1 Remember the commandment which the Lord commanded thee concerning the passover, that thou shouldst celebrate it in its season on the fourteenth of the first month, that thou shouldst kill it before it is evening, and that they should eat it by night on the evening of the fifteenth from the time of the setting of the sun. 2 For on this night -the beginning of the festival and the beginning of the joy- ye were eating the passover in Egypt, when all the powers of Mastêmâ had been let loose to slay all the first-born in the land of Egypt, from the first-born of Pharaoh to the first-born of the captive maid-servant in the mill, and to the cattle. 3 And this is the sign which the Lord gave them: Into every house on the lintels of which they saw the blood of a lamb of the first year, into (that) house they should not enter to slay, but should pass by (it), that all those should be saved that were in the house because the sign of the blood was on its lintels.

 Notes and References

"... As often in the book, the narrator speaks of the role of “the angel Mastema,” the Satan-like figure who leads the forces of evil. Here, Mastema tries to kill Moses, then, failing that, seeks to aid Pharaoh’s magicians in combating the ten plagues, and still later urges the Egyptians to pursue the departing Israelites - in short, Mastema does everything he can to foil God’s plan to free the Israelites. He actually has to be held in restraints for five days, “bound and locked up” (Jubilees 48:15), to prevent him from succeeding.

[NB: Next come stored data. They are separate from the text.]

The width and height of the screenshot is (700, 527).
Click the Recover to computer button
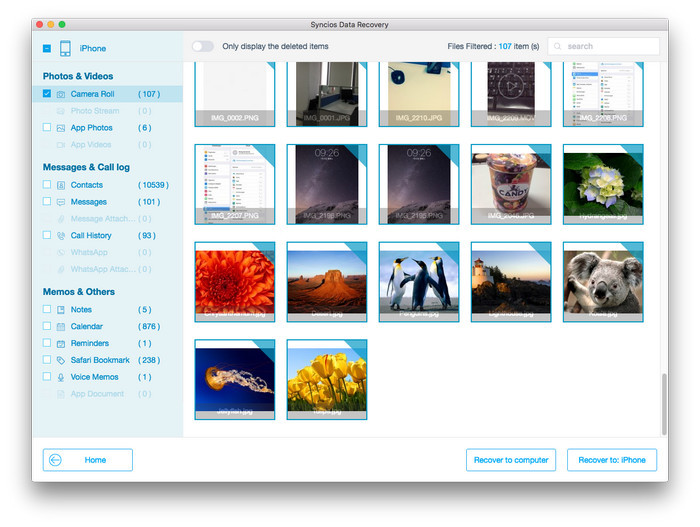click(511, 460)
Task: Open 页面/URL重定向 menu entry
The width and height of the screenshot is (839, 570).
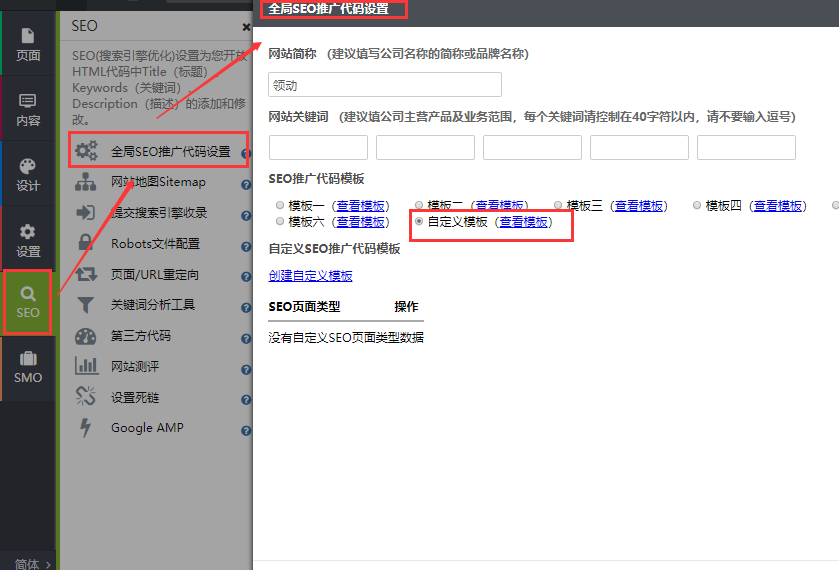Action: tap(154, 274)
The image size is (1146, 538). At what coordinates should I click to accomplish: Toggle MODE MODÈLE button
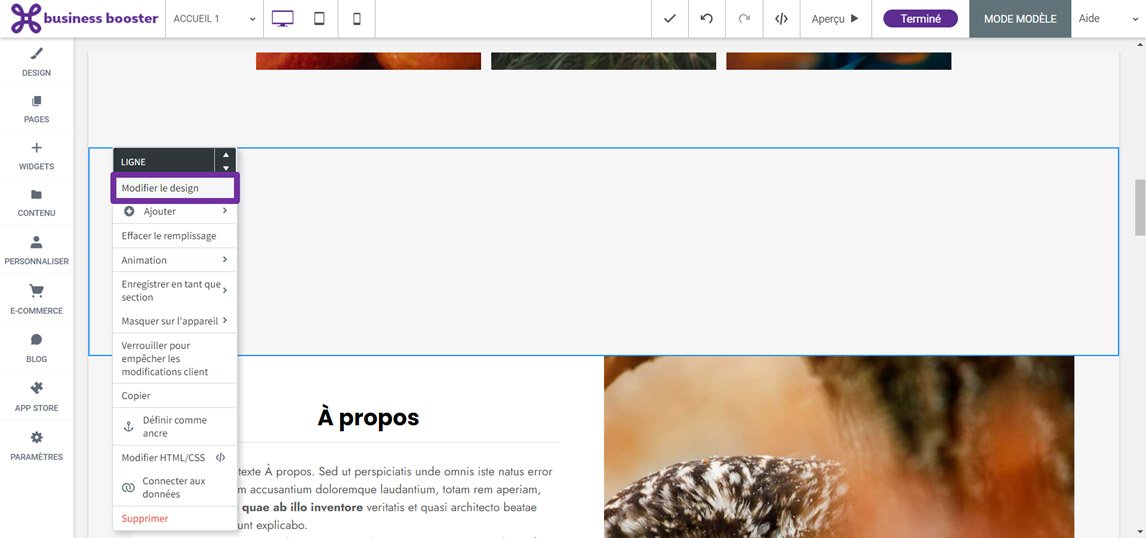(x=1020, y=19)
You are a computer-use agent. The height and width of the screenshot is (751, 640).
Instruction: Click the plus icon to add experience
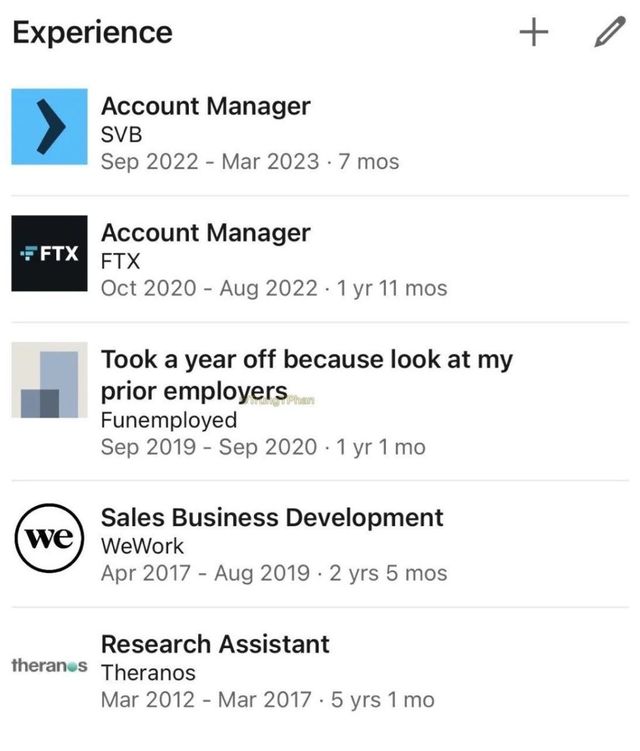click(x=534, y=32)
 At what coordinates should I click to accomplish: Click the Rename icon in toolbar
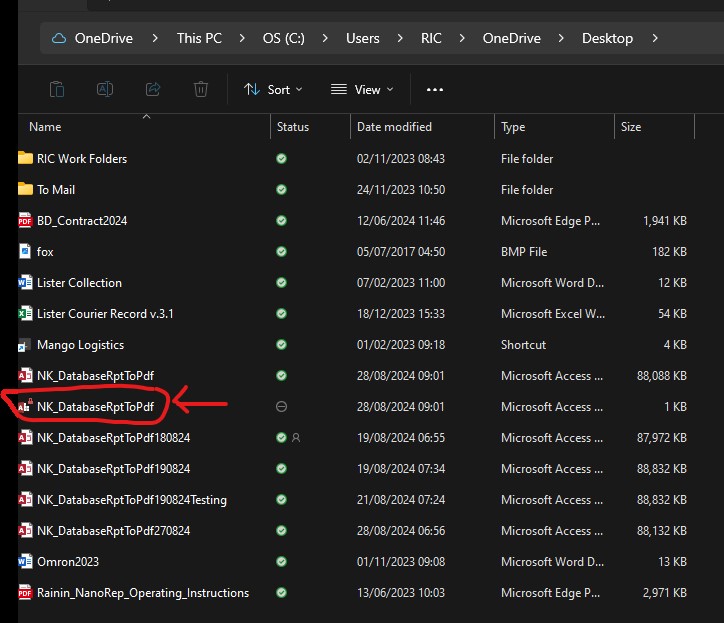tap(105, 89)
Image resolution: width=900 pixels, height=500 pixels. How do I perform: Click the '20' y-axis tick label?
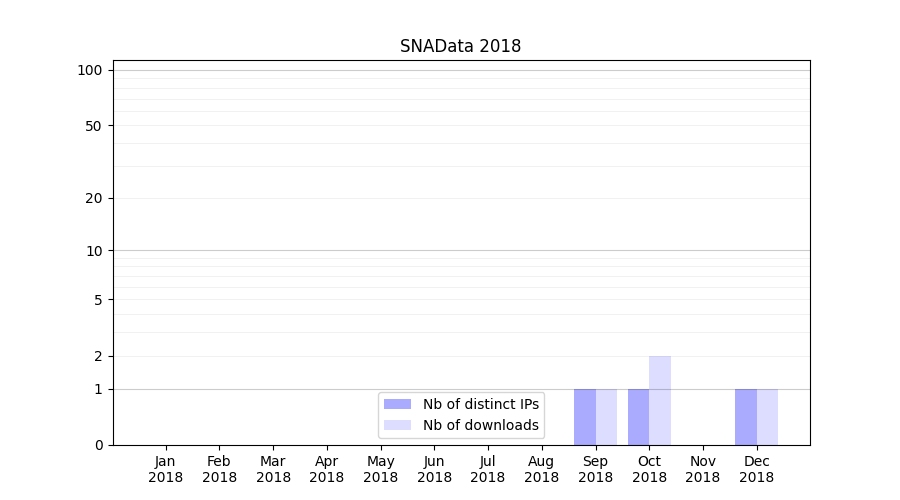pyautogui.click(x=94, y=198)
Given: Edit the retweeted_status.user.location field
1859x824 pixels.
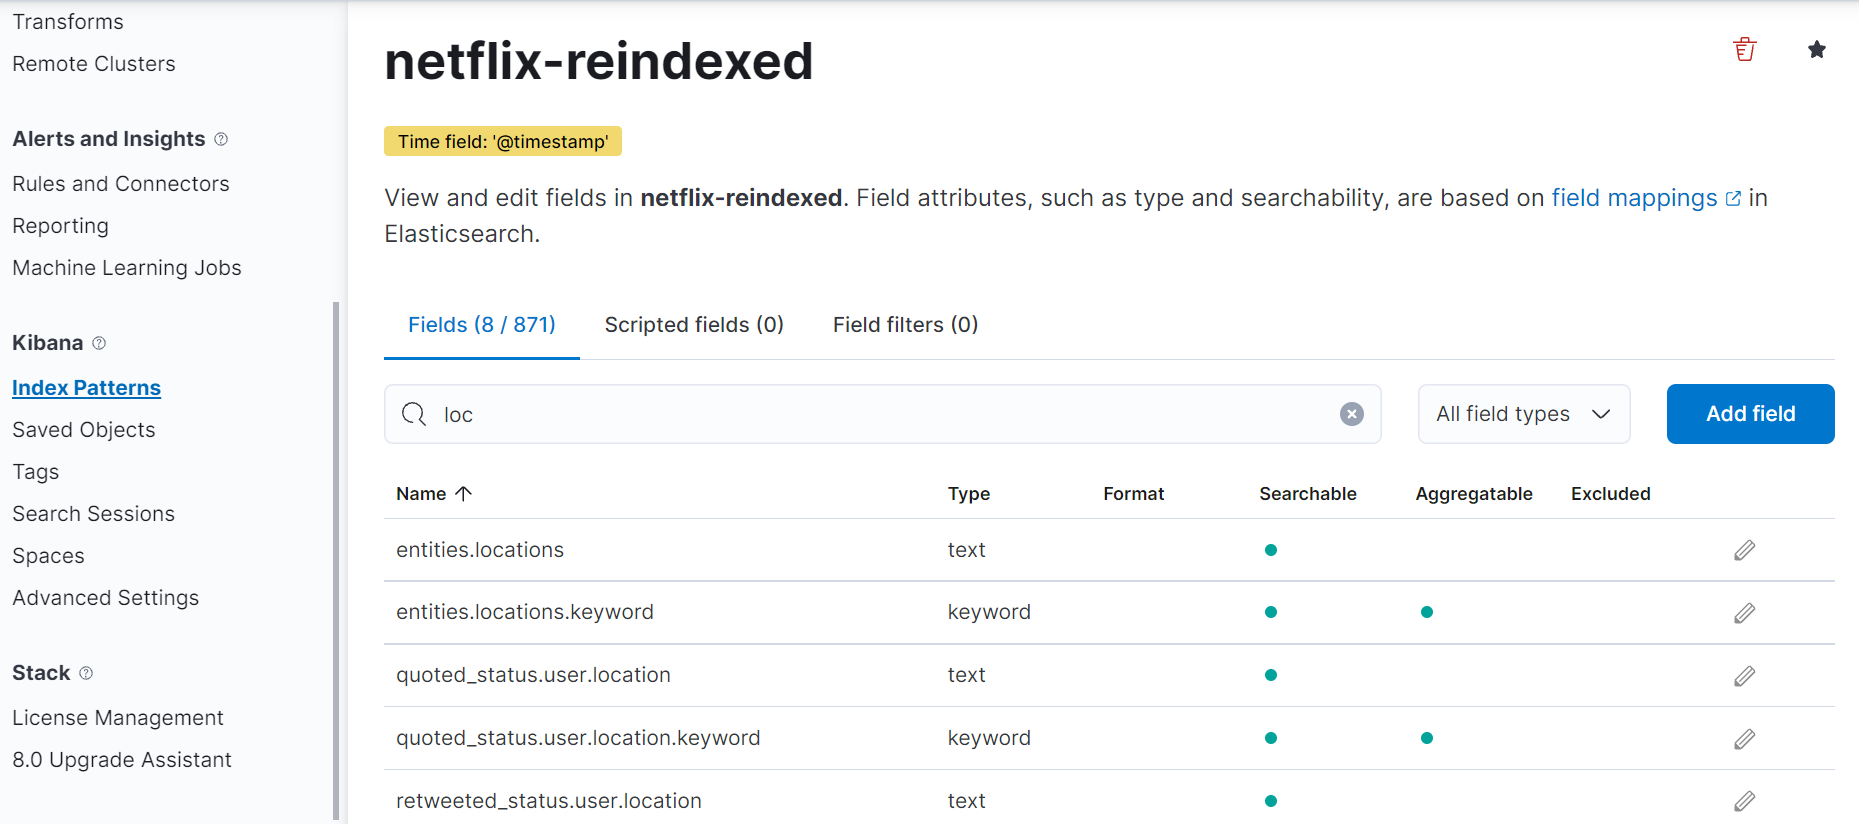Looking at the screenshot, I should tap(1744, 801).
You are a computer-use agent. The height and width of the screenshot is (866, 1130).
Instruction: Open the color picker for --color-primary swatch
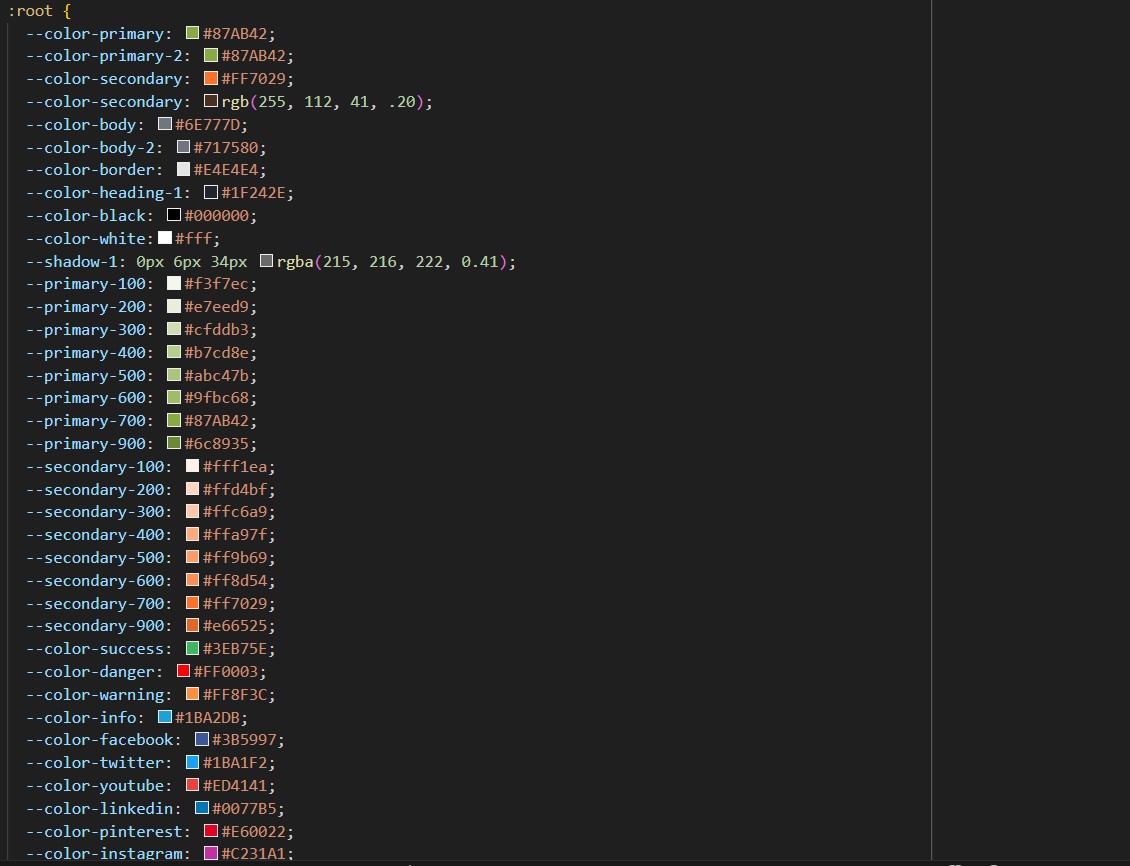click(x=192, y=33)
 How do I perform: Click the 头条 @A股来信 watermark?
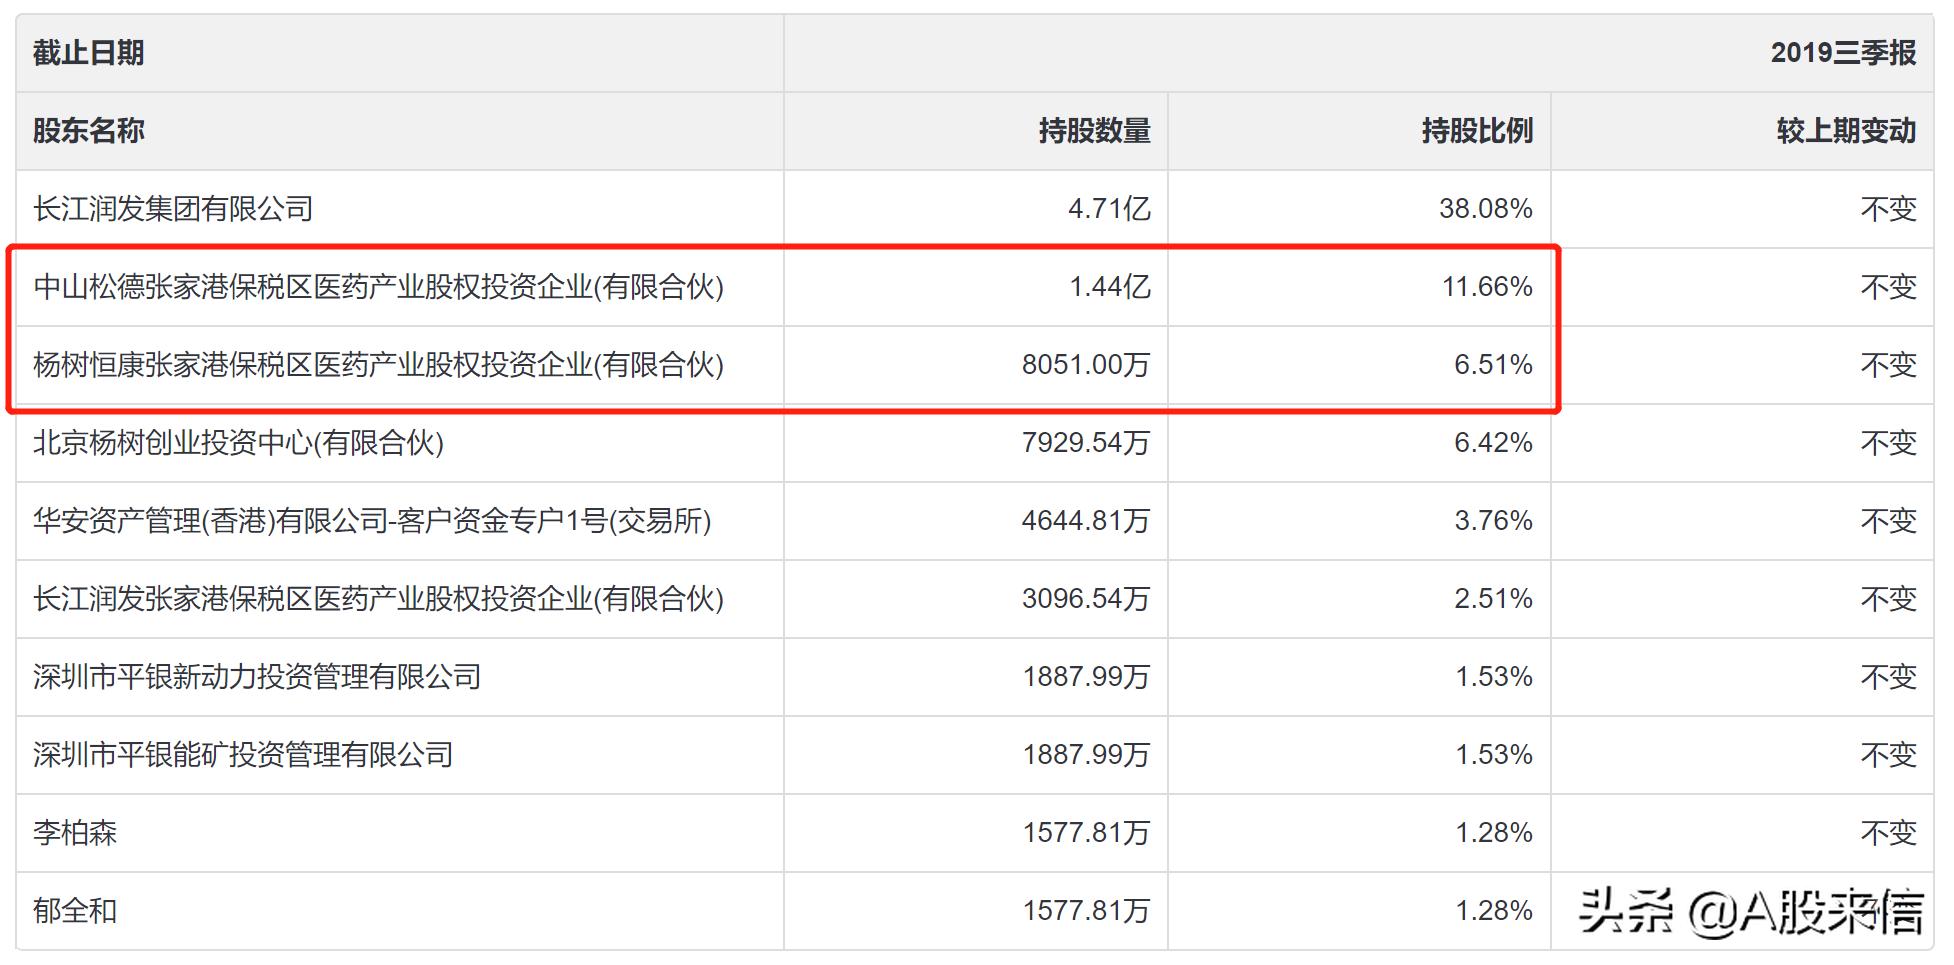point(1750,911)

By contrast, in chapter 49 - largely taken up with detailing the laws of Passover and full of the “terminology of the Heavenly Tablets”—the narrator suddenly reminds Moses of what happened on the fateful night that inaugurated the exodus ... Here, there is a clear about-face: instead of trying to frustrate God’s plans, Mastema’s legions actually become God’s agents, carrying out the tenth plague instead of opposing it ..."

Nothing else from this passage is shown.